Deutsche Auswanderer auf einem Schiff nach New York im späten 19. Jahrhundert.

Deutsche Auswanderer auf einem Schiff nach New York im späten 19. Jahrhundert.

In den Jahren 1821 bis 1915 wuchs die britische Bevölkerung schnell, aber die Hälfte der zusätzlichen Menschen wanderte aus. Britannien war damals die führende Wirtschaftsmacht mit der am höchsten entwickelten Industrie. Wenn Afrika heute seinem Migrationsbeispiel folgen könnte, würden bis Ende dieses Jahrhunderts um die 1,3 Milliarden Menschen abwandern.

Solch ein Szenario ist offensichtlich unrealistisch. Festzuhalten ist aber, dass europäische Länder im 19. und frühen 20. Jahrhundert von Massenauswanderung profitierten. Wer in der Heimat keine Perspektive oder schlicht kein Auskommen fand, zog nach Nord- oder Südamerika, Australien oder Neuseeland. Ehrgeizige junge Männer suchten auch Chancen in den Kolonien. Die Massenauswanderung ging in weit entfernten Ländern mit Gewalt, Unterdrückung und sogar Völkermord einher. Sie half aber, den Lebensstandard in Europa zu erhöhen.
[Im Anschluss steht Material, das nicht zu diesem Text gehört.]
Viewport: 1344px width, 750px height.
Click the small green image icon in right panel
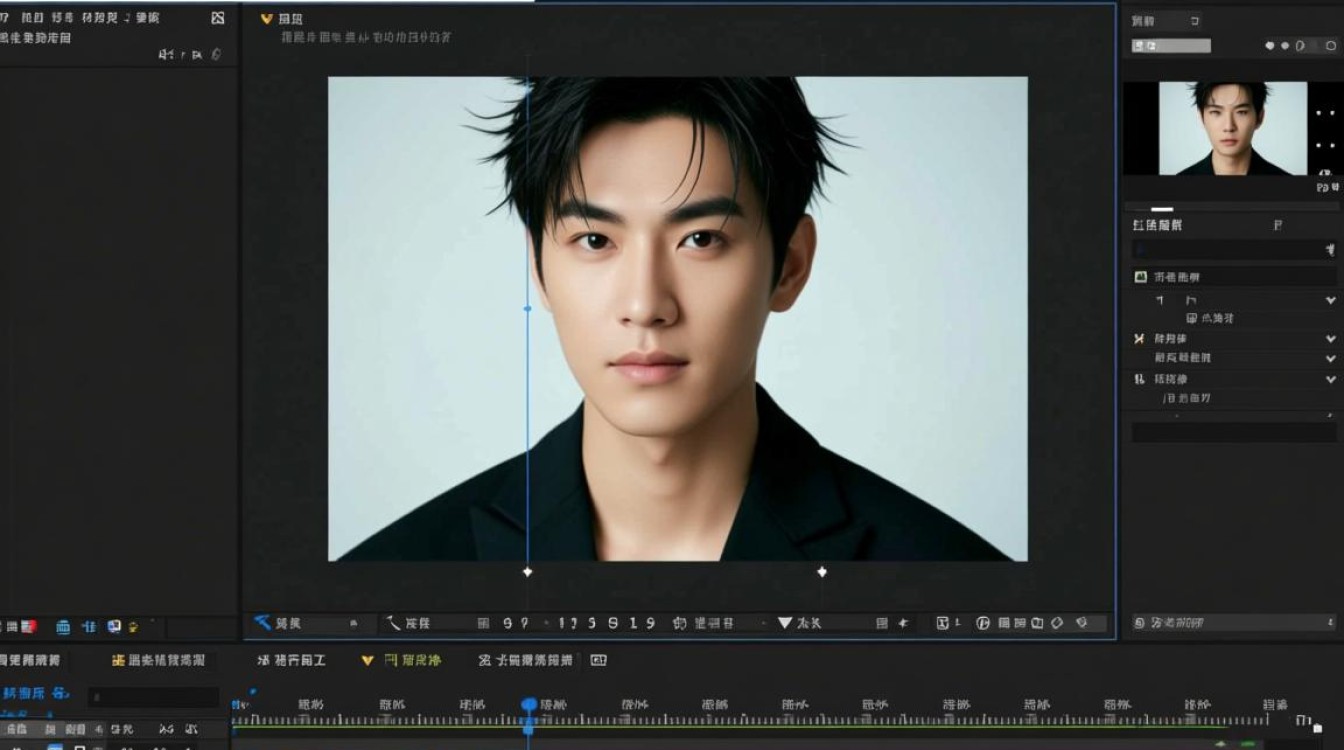(1140, 277)
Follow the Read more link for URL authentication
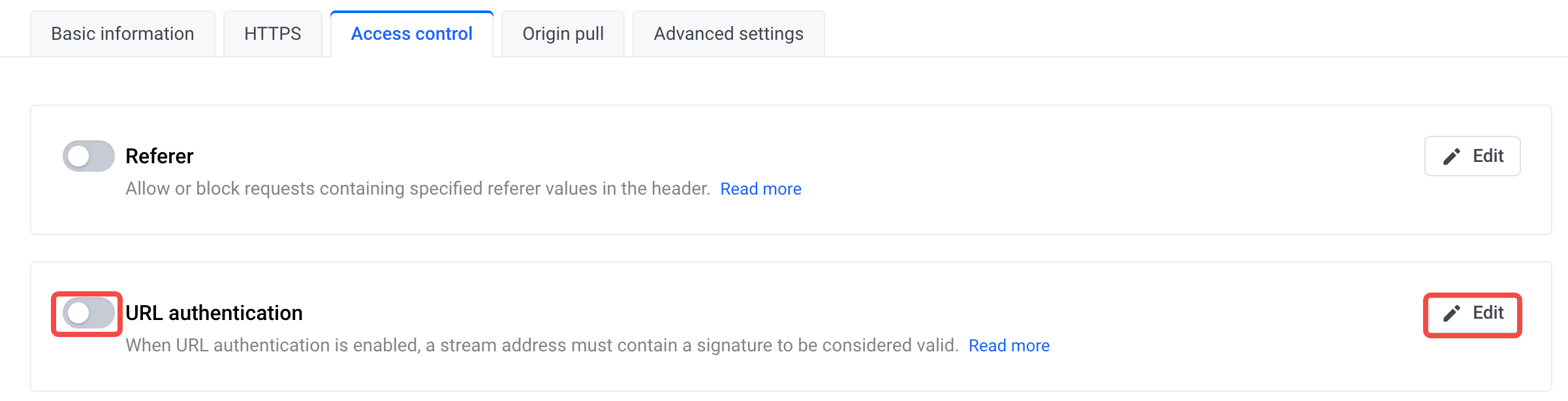 click(1009, 345)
Heute empfinden viele junge Afrikaner die Art von Perspektivlosigkeit, die in früheren Jahrhunderten junge Europäer in die Ferne trieb. Ihnen bleibt diese Option aber verwehrt. Europa fasziniert Afrikas Jugend, und Enttäuschung wird oft zu Groll. Hoffnungslose junge Männer sind für jede Gesellschaft gefährlich – sie erhöhen die Risiken von Kleinkriminalität, organisiertem Verbrechen, politischem Extremismus und fundamentalistischem Terror (siehe mein Kommentar in E+Z/D+C e-paper 2017/01, S. 23). Es geht um eine soziale Zeitbombe. Afrika wird sie hoffentlich entschärfen – braucht dafür aber ein günstigeres internationales Umfeld.